2023

Developing a closed captioning quality assessment system

Closed Captioning (CC) is a telecommunications service to display textual information equivalent to audio. Although the primary consumer group is Deaf (D) and Hard of Hearing (HOH) viewers, they are typically excluded from the quality assessment process. Including D and HOH viewers for all assessments is nearly impossible and requires enormous effort. To address this problem, an automated system called the Caption Quality Assessment Intelligent System (CAIS) was developed using machine learning algorithms to replicate human subjective evaluation.

1. System Overview of CAIS

CAIS uses a multi-label classifier trained with an active learning algorithm. The Multilayer Perceptron (MLP) structure processes four main caption error types: synchronization delay, presentation speed, number of missing words, and caption paraphrasing. An Active Learning strategy using Query by Committee (QBC) was used to fine tune the system and reduce the required number of training data points from real human assessors.

Figure 1. The system diagram of CAIS outlining the prediction flow and the active learning inquiry flow.

2. User Study and Methodology

An online user study was conducted with 15 Deaf and 15 Hard of Hearing participants who watched 20 video clips encoded with various caption errors. Participants indicated whether they agreed or disagreed with CAIS predicted quality ratings. When a participant agreed with the predicted rating, CAIS would learn the rating because it was confirmed by participants. In the case of disagreement, the participant was invited to provide CAIS with a new rating by clicking on a new quality label.

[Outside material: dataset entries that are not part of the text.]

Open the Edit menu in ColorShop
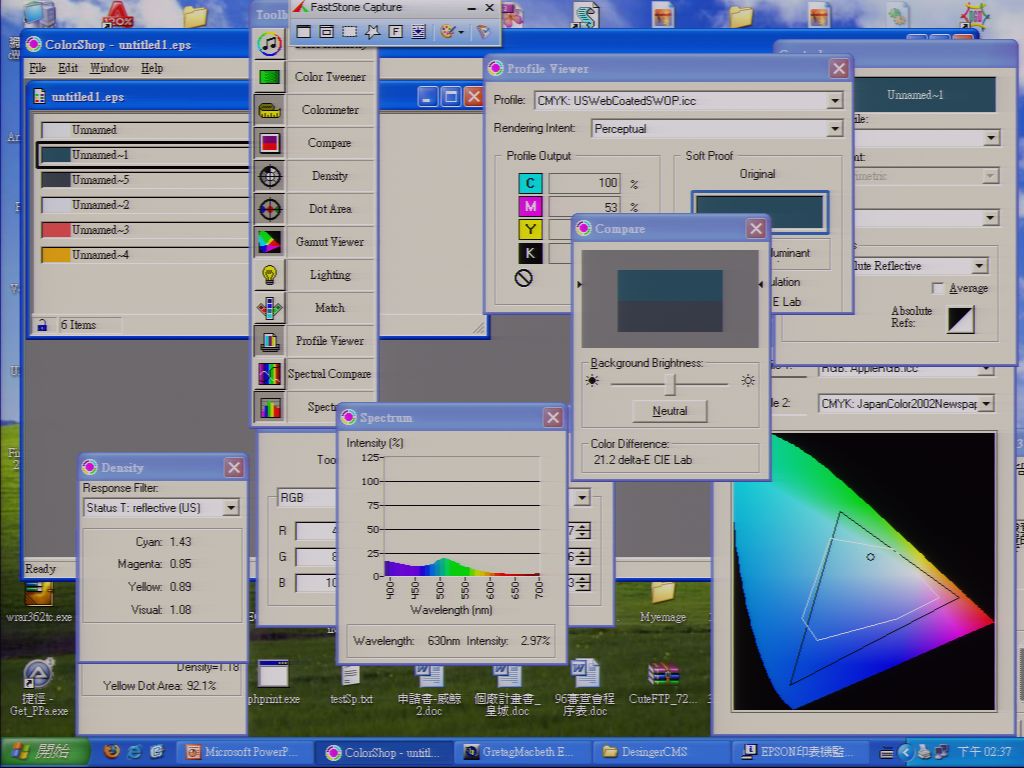The image size is (1024, 768). 68,68
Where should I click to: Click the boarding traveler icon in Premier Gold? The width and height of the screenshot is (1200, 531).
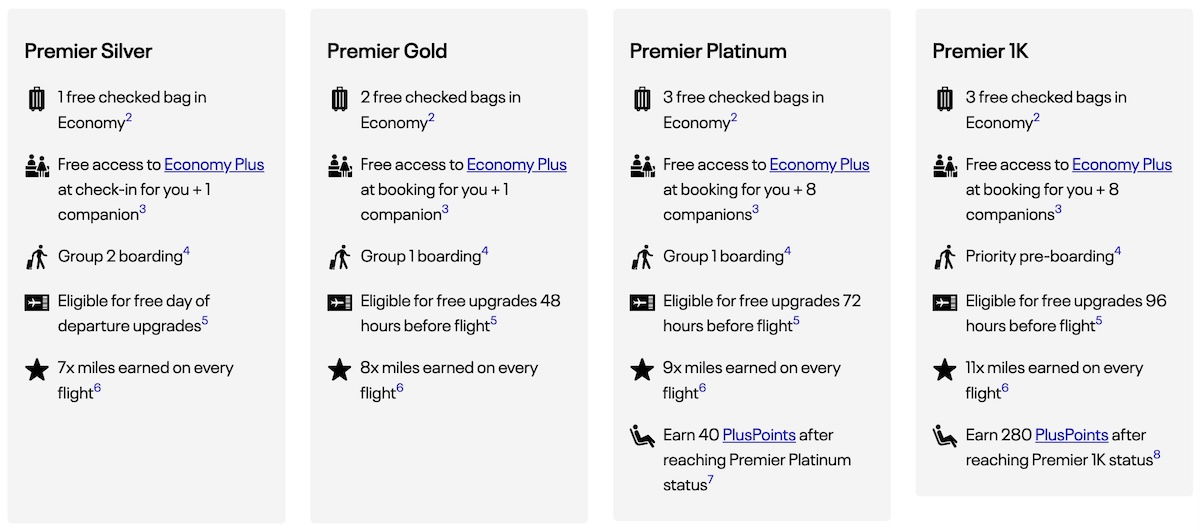click(x=340, y=257)
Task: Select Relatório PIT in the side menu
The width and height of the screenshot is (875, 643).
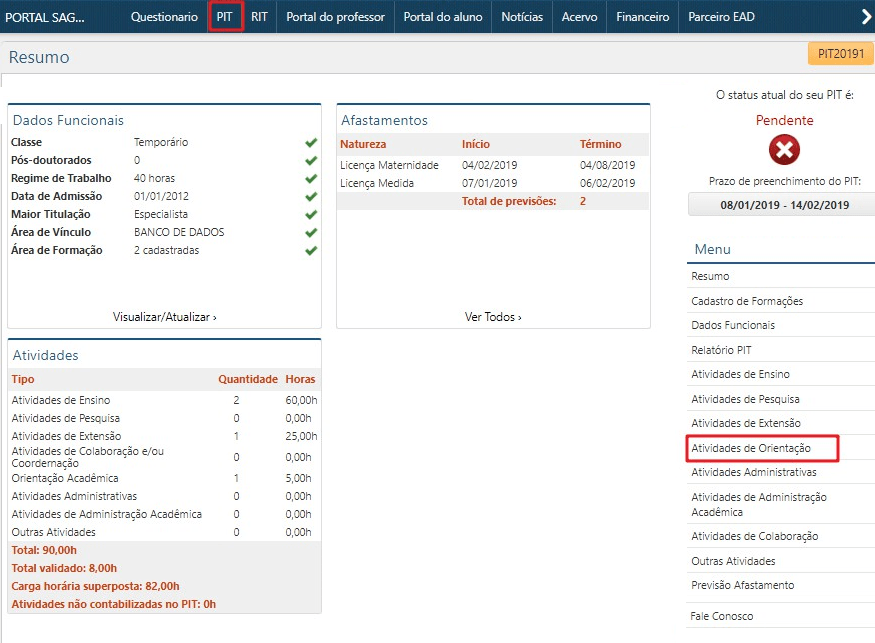Action: pyautogui.click(x=721, y=350)
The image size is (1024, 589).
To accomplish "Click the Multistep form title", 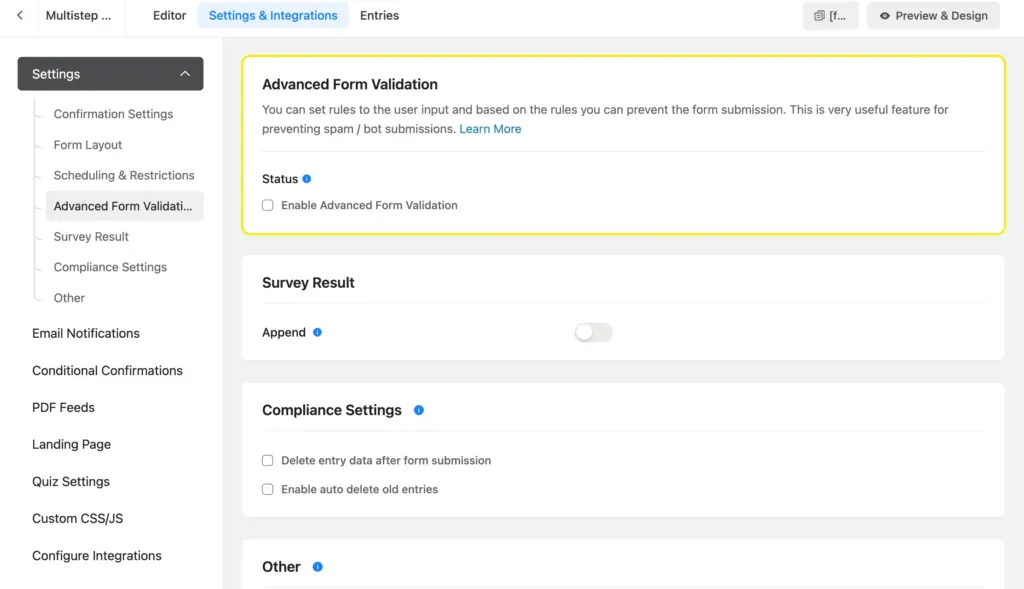I will 78,16.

Figure 2. A screenshot of the user study web application displaying the video and the predicted ratings.

3. Results and Findings

The results revealed a positive rate of change in the percent agreement over time, showing that CAIS successfully learned from the viewers. Overall, participants had positive attitudes toward the machine predictions, particularly for the delay and speed factors.

Participants mentioned how CAIS was capable of predicting how they perceived the quality of captions for the study clips.
CAIS and participant input ratings had a consensus that when there was less delay, there was greater satisfaction.
The independent t-test for the delay quality factor percent agreement between the two groups was significantly different.

Figure 3. A kernel density estimation graph between CAIS and human participants.

Figure 4. A linear trendline and scatter plots for the percentage of agreement between CAIS and human participants.